While the Charlotte housing market shows signs of softening, homes in the region that are priced affordably are becoming increasingly difficult to find.
Home buyers and renters in the eight-county region are entering a second year of high prices and a lack of affordable housing, according to the “2022 State of Housing in Charlotte Report,” which was released by UNC Charlotte’s Childress Klein Center for Real Estate (CKCRE) this week.
According to the report, only 3.8% of the houses sold in the region are under $150,000 and only about 25% of the houses sold are under $300,000. The report also found a rapid acceleration in rental prices. Over the last three years, average effective rent has increased by $320, or 27% per unit.
“In particular, the prices at the lower end of the distribution have increased much faster than at the higher end, causing significant concerns for housing affordability in the region,” said Yongqiang Chu, CKCRE director and the primary author of the housing report.
Key takeaways from the report:
- Houses priced affordably have become extremely difficult to find. Only 3.8% of the houses sold are under $150,000 and only about 25% of the houses sold are under $300,000.
- While the housing market continues to be tight, it has shown some signs of softening since the summer of 2022. The median number of days on the market has increased from three days in May 2022 to nine days in September 2022.
- House prices increased at an unprecedented rate during the pandemic. The median home prices in the Charlotte market increased from $273,500 in January 2020 to $420,000 in September 2022.
- Middle-income housing affordability is becoming a significant challenge for the region. The rising interest rates and house prices have made housing quickly unaffordable in the Charlotte region.
CKCRE’s 2022 research report also includes an in-depth review of housing in the Charlotte region over the last 20 years.

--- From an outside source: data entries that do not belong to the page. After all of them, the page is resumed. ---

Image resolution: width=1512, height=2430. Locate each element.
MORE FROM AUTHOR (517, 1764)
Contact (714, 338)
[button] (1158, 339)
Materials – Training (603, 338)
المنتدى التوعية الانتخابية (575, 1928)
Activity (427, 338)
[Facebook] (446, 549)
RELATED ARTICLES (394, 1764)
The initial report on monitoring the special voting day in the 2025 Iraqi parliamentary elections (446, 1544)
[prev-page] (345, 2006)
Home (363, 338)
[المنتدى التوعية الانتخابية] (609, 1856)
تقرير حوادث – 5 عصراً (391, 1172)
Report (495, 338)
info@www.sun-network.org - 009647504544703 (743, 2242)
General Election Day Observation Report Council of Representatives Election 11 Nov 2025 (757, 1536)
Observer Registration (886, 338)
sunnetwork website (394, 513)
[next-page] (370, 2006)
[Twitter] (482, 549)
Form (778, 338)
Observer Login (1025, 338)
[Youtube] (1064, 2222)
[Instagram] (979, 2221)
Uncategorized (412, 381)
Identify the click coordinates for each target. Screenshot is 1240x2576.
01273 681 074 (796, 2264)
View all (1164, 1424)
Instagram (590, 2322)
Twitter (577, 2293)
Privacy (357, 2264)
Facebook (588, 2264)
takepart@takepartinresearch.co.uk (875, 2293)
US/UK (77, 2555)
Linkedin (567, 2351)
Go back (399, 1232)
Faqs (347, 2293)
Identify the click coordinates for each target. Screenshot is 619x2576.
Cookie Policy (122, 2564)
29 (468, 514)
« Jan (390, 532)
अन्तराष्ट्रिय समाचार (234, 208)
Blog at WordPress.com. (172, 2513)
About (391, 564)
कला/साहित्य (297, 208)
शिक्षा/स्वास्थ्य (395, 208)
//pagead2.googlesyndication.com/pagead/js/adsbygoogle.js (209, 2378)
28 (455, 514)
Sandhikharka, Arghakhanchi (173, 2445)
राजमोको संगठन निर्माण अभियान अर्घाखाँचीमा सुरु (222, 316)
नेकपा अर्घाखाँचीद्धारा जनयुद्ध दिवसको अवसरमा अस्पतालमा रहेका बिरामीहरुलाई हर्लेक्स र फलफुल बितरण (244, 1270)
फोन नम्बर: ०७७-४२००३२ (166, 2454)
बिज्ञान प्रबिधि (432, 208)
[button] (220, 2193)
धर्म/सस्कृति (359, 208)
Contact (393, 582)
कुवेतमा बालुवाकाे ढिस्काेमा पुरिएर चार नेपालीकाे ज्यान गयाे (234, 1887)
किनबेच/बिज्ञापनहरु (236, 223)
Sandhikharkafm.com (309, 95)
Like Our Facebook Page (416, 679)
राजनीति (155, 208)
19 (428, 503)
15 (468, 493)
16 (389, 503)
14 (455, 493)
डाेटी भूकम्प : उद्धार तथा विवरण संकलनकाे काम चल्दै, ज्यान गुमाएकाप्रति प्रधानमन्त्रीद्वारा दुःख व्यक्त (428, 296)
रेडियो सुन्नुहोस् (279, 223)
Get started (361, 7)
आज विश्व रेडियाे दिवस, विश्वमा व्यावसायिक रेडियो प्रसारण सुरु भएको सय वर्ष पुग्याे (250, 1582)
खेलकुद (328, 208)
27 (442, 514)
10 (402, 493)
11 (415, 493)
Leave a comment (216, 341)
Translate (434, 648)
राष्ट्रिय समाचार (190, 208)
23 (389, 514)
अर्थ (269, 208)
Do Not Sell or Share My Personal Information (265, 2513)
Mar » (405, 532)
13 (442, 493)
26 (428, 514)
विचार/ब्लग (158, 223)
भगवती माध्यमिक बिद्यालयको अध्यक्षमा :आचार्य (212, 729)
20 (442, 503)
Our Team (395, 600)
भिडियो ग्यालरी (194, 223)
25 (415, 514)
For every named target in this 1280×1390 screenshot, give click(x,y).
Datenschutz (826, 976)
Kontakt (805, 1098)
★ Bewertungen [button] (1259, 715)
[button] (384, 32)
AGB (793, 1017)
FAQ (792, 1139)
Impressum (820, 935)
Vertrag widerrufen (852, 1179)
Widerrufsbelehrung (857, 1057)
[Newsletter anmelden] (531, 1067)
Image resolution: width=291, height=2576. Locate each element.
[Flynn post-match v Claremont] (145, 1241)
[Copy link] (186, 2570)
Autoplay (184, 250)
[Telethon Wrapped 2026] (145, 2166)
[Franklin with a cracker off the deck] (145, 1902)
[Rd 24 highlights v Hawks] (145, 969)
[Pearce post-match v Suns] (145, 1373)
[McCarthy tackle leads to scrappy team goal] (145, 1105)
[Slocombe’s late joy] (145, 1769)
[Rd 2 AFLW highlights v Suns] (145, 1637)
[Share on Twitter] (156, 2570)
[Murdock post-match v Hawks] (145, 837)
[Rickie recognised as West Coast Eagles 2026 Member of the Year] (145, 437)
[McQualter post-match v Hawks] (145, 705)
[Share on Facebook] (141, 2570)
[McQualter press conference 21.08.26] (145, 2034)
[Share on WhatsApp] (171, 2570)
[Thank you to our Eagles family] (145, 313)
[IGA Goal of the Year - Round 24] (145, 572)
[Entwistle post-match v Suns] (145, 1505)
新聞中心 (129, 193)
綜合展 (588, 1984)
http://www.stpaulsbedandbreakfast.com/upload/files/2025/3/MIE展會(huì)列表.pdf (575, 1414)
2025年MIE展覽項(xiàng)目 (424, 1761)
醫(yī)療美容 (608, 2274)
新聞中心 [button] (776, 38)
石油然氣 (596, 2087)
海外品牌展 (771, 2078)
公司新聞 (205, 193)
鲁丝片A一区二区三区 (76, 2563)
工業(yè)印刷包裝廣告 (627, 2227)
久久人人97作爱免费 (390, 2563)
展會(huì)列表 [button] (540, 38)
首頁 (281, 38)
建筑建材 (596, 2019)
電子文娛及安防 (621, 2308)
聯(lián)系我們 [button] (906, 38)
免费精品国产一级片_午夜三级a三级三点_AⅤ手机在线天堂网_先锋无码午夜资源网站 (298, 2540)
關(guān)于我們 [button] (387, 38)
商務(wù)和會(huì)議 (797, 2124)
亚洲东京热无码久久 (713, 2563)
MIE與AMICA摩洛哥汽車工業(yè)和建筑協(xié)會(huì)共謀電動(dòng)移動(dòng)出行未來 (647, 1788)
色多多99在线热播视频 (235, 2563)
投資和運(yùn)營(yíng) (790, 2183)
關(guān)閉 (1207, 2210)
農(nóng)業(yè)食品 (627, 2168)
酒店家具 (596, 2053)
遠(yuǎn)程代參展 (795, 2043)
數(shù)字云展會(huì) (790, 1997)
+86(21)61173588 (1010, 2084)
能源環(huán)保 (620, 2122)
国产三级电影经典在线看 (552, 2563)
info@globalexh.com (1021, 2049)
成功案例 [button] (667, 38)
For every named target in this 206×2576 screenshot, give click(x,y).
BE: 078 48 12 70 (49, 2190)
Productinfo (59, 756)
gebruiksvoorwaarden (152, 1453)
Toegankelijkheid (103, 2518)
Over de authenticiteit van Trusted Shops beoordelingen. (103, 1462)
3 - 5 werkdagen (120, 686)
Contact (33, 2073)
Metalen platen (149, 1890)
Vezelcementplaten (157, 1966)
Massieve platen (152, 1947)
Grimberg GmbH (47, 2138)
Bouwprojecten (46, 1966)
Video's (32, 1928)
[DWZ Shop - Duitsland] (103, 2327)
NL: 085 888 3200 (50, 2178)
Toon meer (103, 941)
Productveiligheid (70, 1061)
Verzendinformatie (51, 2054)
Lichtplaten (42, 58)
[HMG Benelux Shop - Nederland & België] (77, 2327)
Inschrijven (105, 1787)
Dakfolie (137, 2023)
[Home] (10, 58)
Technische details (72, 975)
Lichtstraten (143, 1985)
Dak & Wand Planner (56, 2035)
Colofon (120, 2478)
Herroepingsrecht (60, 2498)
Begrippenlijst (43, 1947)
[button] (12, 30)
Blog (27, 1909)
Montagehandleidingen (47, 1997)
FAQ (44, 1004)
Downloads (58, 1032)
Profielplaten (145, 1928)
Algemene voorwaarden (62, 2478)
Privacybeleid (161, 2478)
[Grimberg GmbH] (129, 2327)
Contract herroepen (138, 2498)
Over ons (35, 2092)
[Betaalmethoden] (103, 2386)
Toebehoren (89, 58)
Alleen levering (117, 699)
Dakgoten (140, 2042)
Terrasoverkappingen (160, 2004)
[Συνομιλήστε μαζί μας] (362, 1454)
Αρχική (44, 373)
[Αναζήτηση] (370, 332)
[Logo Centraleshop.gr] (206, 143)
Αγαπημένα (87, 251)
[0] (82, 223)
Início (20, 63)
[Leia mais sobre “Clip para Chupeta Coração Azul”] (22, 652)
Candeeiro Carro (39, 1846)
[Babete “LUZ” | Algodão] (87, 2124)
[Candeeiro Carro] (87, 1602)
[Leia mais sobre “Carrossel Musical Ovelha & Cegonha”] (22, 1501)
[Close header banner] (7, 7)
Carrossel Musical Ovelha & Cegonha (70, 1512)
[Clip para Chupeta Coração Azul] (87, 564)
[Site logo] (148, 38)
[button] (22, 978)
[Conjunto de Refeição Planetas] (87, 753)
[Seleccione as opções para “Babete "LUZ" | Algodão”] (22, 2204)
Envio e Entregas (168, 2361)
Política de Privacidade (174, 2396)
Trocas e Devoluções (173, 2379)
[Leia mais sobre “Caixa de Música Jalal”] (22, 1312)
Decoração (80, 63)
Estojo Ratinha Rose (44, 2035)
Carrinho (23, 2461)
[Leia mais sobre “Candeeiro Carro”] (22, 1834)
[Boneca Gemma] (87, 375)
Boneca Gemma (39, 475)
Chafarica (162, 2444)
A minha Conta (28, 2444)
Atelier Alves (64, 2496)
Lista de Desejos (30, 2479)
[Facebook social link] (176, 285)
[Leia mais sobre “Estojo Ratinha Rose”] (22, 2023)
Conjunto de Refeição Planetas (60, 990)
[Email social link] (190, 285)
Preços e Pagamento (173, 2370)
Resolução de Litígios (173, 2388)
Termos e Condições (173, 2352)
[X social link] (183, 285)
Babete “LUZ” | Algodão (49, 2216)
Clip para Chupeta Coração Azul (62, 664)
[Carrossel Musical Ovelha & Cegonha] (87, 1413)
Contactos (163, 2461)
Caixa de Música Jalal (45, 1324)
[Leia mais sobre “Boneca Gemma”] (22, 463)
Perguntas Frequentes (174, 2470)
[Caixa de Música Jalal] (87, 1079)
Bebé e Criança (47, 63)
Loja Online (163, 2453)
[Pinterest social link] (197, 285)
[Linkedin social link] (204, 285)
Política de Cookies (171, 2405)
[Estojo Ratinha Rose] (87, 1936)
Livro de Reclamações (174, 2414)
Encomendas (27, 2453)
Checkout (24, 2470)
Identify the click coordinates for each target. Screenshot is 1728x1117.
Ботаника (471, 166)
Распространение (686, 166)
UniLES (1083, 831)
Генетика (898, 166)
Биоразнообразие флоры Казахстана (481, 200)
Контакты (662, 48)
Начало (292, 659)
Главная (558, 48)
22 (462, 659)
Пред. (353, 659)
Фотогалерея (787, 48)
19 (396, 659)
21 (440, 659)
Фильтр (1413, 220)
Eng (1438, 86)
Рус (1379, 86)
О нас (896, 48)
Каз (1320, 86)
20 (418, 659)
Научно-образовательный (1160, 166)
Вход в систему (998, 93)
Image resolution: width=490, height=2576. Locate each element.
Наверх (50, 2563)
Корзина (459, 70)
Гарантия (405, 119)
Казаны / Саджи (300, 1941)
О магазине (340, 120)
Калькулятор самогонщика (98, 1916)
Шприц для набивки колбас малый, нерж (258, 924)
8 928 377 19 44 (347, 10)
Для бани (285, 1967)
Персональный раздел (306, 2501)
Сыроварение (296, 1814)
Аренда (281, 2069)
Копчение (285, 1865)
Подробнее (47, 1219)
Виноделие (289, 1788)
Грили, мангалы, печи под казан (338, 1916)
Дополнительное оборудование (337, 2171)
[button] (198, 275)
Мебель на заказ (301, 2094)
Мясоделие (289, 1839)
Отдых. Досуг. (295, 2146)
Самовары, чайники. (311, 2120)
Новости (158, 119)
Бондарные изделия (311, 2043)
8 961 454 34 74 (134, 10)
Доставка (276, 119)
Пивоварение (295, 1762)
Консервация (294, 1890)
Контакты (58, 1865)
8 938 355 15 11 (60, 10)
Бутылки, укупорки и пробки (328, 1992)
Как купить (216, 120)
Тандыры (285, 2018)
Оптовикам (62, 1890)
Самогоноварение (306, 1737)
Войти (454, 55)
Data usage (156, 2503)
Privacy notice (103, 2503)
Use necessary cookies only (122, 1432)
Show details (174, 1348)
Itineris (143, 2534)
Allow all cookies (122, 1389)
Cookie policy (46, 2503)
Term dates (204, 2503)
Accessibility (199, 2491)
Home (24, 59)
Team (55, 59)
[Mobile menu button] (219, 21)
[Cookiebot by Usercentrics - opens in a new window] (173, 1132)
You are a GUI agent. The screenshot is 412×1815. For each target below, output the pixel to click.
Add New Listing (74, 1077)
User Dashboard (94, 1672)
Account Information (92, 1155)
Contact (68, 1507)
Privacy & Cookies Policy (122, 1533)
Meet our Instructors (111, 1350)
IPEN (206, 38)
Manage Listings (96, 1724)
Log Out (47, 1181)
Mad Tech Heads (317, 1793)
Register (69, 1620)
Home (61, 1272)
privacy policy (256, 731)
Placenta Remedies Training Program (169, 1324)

The report, which pulls from seven primary data sources, focuses on Mecklenburg County and the seven counties that surround it: Cabarrus, Gaston, Iredell, Lincoln, and Union counties, as well as Lancaster and York counties in South Carolina.
The report was released at the 2022 State of Housing in Charlotte Summit. The summit also included an industry panel discussion that focused on affordable housing.
First released in 2019, the report is part of a multi-year project, led by Belk College of Business faculty, that serves as a critical piece of research and starting point for discussion regarding housing policy in the Charlotte region.